So says the old adage. What causes procrastination? How many suffer from procrastination? What results from excessive or inherent procrastination? What can be done about procrastination? What causes procrastination? I suffer from it. I have thus spent many hours deliberating on the reasons for my continual procrastination.
I know that I never used to be a procrastinator. Not all that many years ago, I was actively decisive. I routinely followed the “whatever you can do today, don't put off until tomorrow” rule. It isn’t that I have less to do now than I did then. In fact, I suspect that I have more to do now than ever (whatever happened to a retirement following my own pursuits in peaceful disregard for outside occurrences?). I plan, I write lists, I make good intentions every evening for the next day’s occupations. So what goes wrong? Why do I get halfway through the day and find that my carefully laid plans are not coming to fruition?

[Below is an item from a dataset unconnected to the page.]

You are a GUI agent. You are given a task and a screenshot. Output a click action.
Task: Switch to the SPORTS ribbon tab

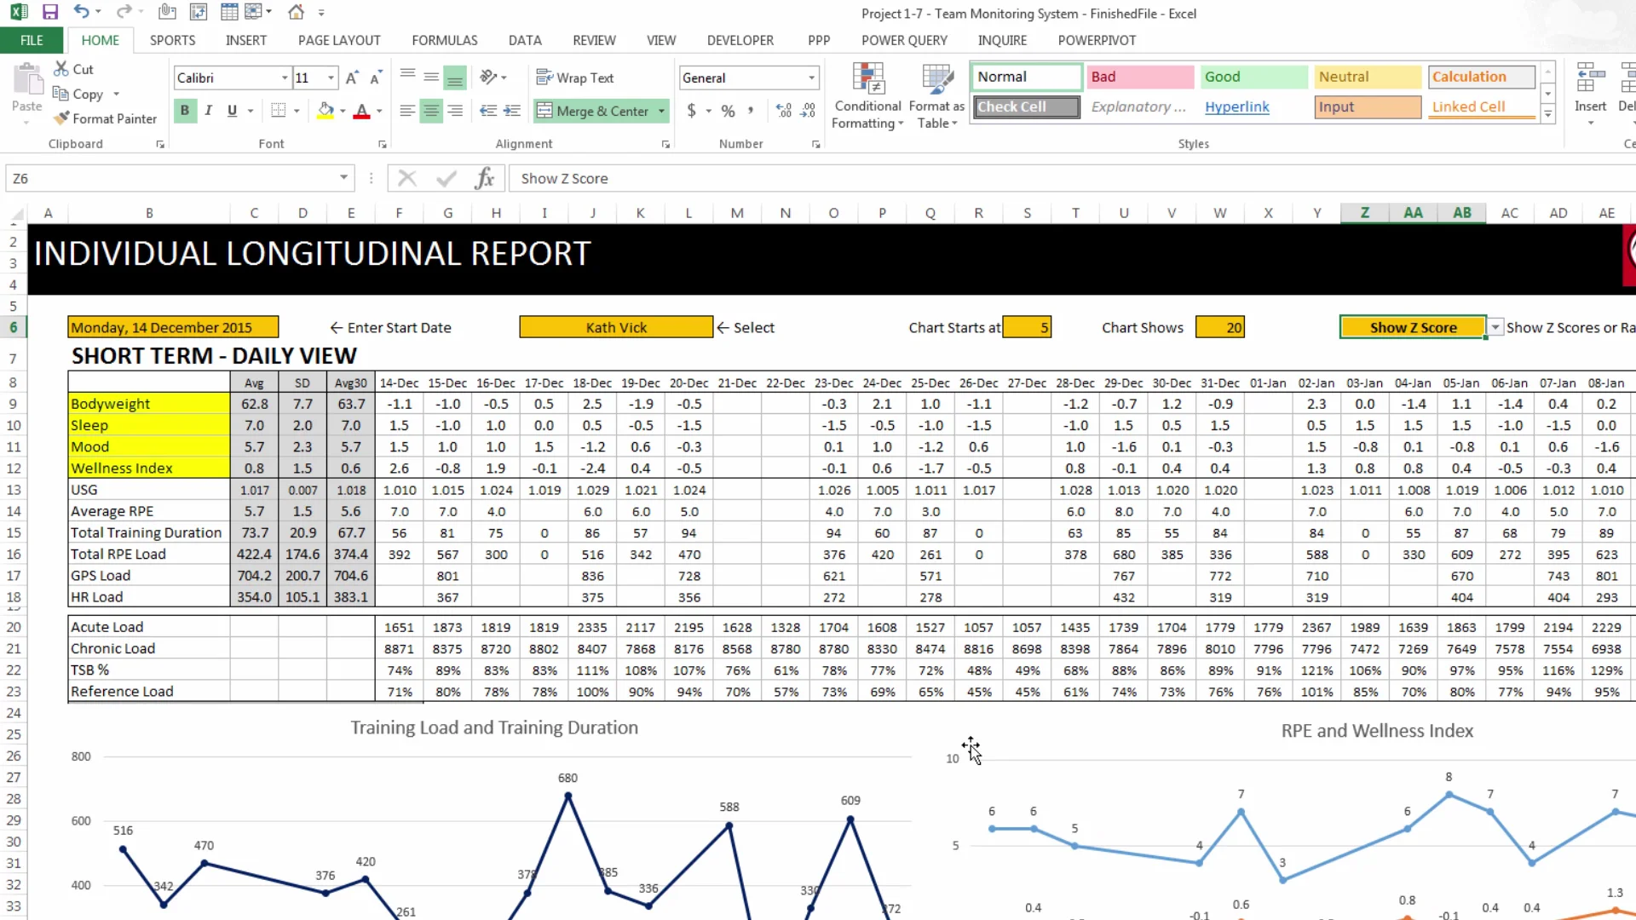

Is it because I spend far too much time perusing the internet? Why do I do that? There is never any good news and always much to wind me up and make me angry! It isn’t that I don’t try and do anything to support the organisations that are better placed than I to effect change. I write letters to my MP, I talk to as many people as I can (in my somewhat restricted social bubble these days) about the things that exercise all our minds. I try to “influence” (is that the right word? It seems rather to imply that I am being “Machiavellian”!) those who don't seem to be paying attention to the dire stats quo in which we find ourselves. I “share” information that I find as far and wide as I am able. Is my procrastination caused by the simple fact that I have so much that needs my attention that I am now unable to prioritise properly or simply accept that I can only do a bit at a time?
I do make some progress but then I find that looking at what I’ve “achieved” doesn’t seem to have scratched the surface. Then there’s the garden. Like the Forth Bridge it never seems to stop demanding my attention. Why don't weeds stop growing? Bedding plants and other plants come to the end of their cycle. But weeds go on forever! How many suffer from procrastination? I do not know that. I find it hard to believe that I am the only unfortunate, or perhaps incompetent being, that has fallen by the wayside of sloth? Are there others like me that are struggling with their mountain of chores that do not come under the heading of day-to-day household management? Do others, like myself, suddenly find themselves mesmerised by the proliferation of “stuff” that has built up over the years. “Stuff`” that has been put by in case it one day becomes useful again instead of being ditched at the time it stopped actually being useful. I am told that our possessions eventually “own” us. I suspect that there is an element of truth in that saying. I certainly do not think that houses should have lofts. Those empty spaces that are just inviting to be filled with “stuff”. Boxes and boxes of inherited possessions from previous generations. Does anyone else find they have retained such boxes that should long ago have been sorted out and sent off to auction in case they have any slight value to somebody else?
One’s children are another source of “stuff”. They praise themselves (well mine do) that they have rid themselves of their clutter. But what mine forget is that a large proportion of it has been “stored” in my loft!
What results from excessive or inherent procrastination? Well, my first thought on that is, procrastination is a self-fulfilling prophecy! It’s a bit like Topsy in Uncle Toms Cabin, it just grows! The more one procrastinates, the more the beast increases. It becomes engorged upon the unfulfilled intentions that build up day upon day, year upon year. That results in all the most deadly and diminishing thoughts. Dismay, depression, ineffective anger at one’s own shortcomings. Resentment that the unwelcome jobs are there at all, keeping one from the more fulfilling pastimes that would give pleasure and joy instead of gloom and despondency! A certain feeling of “I don't care” anyway, I’m not going to do those things today, I just don't feel like it”!
Then come the self-justification thoughts. It’s too cold; too hot; I have to go shopping now; I will just do this other thing and come back to the list later! I do know that my procrastination finds absolute relief in any diversion that comes along. If I am asked for my help, I cheerfully go off on the welcome diversionary pursuit, happy in the feeling of satisfaction that I am helping someone else and successfully stifling any feelings of “guilt” abandoning the tasks that I find so uncongenial.
What can be done about procrastination? Well, for a start, just having written all this effusion of further self-indulgent procrastination has actually opened my eyes to the causes of the problem. The ‘jobs” that need doing, though none are particularly pressing, are causing me anguish and anxiety that are damaging to my well-being. I think I must learn to intersperse the “procrastination” jobs with other more congenial occupations (like writing this piece). So, the plan now is to space out my days so that small bites of the “procrastination” causes are disposed of in such a way that I can “see where I’ve been” to encourage me to further and more effective action.
I shan’t make lists. I shall attend to whatever “procrastination” job takes my fancy on each occasion. Just so long as the completion of it is “visible”. Then I shall reward myself for my efforts with one of my more pleasing occupations as well. It will take some mental effort to keep to the rule, But I shall give it my best shot. If anyone reading this has experienced “Procrastination” and has any helpful hints and wrinkles to offer, they will be most gratefully received. Just so long as you do not castigate me in any way for my weak procrastination. Those who are making valiant efforts need to be encouraged!!!